Documents size (avg size)?
Working set residency required(eg: 80% of data needs to be resident)?
Typically if the cluster is under sized and when cluster is under memory pressure, OS will invoke OOM killer and in Couchbase case, memcached is overarching bad boy, and get killed.
Thanks for giving details about the setup. I appreciate it.
Yes, # of documents are not big in this case.
I see that you are using N1QL/Query service. By any chance you have primary index on your index nodes?
Is Index service running separately on its node, or its shared with other service?
Are your current SLA’s being met? And what are they?
We don’t recommend using primary index(s) on production clusters.
No we don’t have any primary index! All our requests use indexes specially created for them.
No, unfortunately we do not have entreprise edition yet, and I can’t do anything about it for now.
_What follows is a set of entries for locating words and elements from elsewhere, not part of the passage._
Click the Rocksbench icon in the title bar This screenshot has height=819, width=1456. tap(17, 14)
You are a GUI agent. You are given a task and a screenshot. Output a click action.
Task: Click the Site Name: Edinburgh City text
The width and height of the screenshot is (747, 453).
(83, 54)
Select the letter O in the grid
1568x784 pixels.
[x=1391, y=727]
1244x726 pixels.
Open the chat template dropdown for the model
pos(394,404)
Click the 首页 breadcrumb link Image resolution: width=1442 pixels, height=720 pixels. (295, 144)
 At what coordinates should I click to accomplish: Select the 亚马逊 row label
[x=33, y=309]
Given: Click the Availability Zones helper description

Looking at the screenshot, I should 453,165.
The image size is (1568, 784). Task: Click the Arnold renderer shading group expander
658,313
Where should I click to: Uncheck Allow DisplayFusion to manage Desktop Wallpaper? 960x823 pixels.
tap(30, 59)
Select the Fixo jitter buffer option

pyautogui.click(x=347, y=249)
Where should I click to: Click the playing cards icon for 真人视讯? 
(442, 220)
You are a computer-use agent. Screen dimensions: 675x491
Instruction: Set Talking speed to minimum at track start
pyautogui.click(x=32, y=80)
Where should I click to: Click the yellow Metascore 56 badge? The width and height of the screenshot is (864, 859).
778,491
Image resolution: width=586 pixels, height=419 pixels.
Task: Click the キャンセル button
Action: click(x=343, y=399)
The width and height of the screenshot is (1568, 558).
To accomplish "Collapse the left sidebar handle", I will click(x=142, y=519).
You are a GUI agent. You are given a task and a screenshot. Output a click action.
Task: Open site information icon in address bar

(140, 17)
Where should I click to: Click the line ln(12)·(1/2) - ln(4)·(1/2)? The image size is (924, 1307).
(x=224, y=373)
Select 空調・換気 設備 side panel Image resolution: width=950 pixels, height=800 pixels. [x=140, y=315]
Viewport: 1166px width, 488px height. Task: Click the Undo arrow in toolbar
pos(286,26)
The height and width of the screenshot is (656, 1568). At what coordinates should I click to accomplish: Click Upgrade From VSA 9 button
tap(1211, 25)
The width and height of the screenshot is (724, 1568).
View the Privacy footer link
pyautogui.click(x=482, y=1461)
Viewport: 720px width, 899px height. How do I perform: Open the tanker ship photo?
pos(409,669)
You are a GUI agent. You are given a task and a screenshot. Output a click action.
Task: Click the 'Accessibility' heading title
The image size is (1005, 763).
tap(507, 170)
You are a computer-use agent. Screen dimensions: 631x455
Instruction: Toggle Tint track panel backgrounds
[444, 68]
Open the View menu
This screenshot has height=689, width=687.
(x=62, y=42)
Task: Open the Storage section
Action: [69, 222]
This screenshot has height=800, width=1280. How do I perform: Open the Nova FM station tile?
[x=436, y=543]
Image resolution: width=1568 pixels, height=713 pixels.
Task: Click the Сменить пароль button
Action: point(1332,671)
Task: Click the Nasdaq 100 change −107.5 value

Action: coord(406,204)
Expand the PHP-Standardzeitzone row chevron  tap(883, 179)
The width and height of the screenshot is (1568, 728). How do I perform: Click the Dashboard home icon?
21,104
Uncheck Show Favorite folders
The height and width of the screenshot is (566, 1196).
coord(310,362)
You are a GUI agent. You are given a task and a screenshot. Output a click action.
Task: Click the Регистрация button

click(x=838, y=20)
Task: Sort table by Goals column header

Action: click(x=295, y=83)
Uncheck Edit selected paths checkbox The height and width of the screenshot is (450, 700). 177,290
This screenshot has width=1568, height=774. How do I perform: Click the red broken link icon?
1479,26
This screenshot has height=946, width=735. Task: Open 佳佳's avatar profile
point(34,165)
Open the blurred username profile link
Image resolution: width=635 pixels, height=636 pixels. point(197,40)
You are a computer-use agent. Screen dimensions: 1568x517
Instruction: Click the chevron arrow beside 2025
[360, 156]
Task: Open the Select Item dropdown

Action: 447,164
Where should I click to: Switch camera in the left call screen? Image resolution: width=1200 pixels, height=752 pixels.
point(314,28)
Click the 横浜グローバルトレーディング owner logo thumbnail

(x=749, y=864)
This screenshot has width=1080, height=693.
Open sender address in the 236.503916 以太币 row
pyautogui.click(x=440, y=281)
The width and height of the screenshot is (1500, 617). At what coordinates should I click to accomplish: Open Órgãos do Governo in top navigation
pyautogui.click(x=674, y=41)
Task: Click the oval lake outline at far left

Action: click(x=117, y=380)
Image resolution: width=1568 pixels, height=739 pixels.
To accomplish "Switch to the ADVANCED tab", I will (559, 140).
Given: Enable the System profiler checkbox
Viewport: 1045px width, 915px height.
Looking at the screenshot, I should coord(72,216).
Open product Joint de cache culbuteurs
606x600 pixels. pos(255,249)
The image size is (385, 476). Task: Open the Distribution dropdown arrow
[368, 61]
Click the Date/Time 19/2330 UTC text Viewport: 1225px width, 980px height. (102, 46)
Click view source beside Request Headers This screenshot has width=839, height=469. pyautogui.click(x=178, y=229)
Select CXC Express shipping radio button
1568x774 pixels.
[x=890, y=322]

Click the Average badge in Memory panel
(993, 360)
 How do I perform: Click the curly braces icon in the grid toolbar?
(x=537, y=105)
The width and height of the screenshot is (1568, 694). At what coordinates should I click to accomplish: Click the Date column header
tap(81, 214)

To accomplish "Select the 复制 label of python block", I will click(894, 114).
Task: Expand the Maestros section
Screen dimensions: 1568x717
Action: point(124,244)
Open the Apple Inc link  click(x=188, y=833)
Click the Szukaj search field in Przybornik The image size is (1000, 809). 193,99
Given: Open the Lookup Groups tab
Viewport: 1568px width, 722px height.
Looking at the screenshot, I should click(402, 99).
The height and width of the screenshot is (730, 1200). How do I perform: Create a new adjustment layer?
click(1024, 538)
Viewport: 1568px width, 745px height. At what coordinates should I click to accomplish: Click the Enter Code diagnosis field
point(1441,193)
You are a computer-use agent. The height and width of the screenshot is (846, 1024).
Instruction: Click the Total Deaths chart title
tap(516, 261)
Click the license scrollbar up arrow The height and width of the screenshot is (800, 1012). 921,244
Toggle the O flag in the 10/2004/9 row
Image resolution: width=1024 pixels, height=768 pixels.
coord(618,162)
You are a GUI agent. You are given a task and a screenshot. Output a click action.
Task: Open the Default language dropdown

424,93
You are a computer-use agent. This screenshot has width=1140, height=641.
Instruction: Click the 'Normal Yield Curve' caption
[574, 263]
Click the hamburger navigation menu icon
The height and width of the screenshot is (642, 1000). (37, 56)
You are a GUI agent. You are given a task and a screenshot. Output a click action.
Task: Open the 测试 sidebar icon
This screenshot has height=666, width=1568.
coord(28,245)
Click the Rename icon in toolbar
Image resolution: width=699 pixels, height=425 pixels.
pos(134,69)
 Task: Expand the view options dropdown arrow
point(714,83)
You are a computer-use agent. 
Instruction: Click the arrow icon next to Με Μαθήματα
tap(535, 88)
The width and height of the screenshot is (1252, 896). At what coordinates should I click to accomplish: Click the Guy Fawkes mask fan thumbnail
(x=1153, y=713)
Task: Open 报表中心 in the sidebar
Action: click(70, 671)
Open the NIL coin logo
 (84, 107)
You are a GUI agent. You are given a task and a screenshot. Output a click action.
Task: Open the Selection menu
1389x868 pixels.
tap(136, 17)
So we can’t separate index/query services from data one.
Until now we didn’t have any issues with Couchbase, our SLA is being met.
Glad to know that you don’t have primary index. You can separate individual services. While adding a new server pick the service you need on that node. Hit rebalance.
Same thing can be done from already existing cluster, but in rolling fashion. Remove a node, rebalance. Re-add the node, and this time choose the service.
I would need more context for the newly created index.
I see what is happening. Since a node ends up running multiple services and they are resource intensive, even though they are not in use. memcached is getting killed due to that.
At this point, your options are with CE are:
Give more resources to the cluster, to offset for other services running on all the nodes.
With EE:
You will be able to assign individual services to the nodes, thus providing resource isolation.
Get better support, with our support org, getting access to the logs and analyzing them in timely manner.
Getting timely and throughly tested releases with very quick cadence.
I do want to switch to EE, but this isn’t my decision, and this kind of serious bugs doesn’t encourage business to do so, they even incites me to look at the competition…
I’ve doubled the RAM size of the 4 nodes (64Gb each), and it doesn’t change anything, the hosts continue to swap like crazy, and after tweaking linux OOM Killer to not kill memcached process, it’s the indexer and cbq that are being killed.
This is clearly a memory leak! I understand that you offer support only for EE, but that doesn’t mean that you will keep CE with serious bugs like this!
With a four node cluster, two replicas (three copies of data) is not optimal. The cluster will keep a working set of three copies of your data in RAM. I would go down to one replica, allocate a larger % of RAM to the cluster and increase RAM allocation to the indexer to see if this alleviates the OOM issue.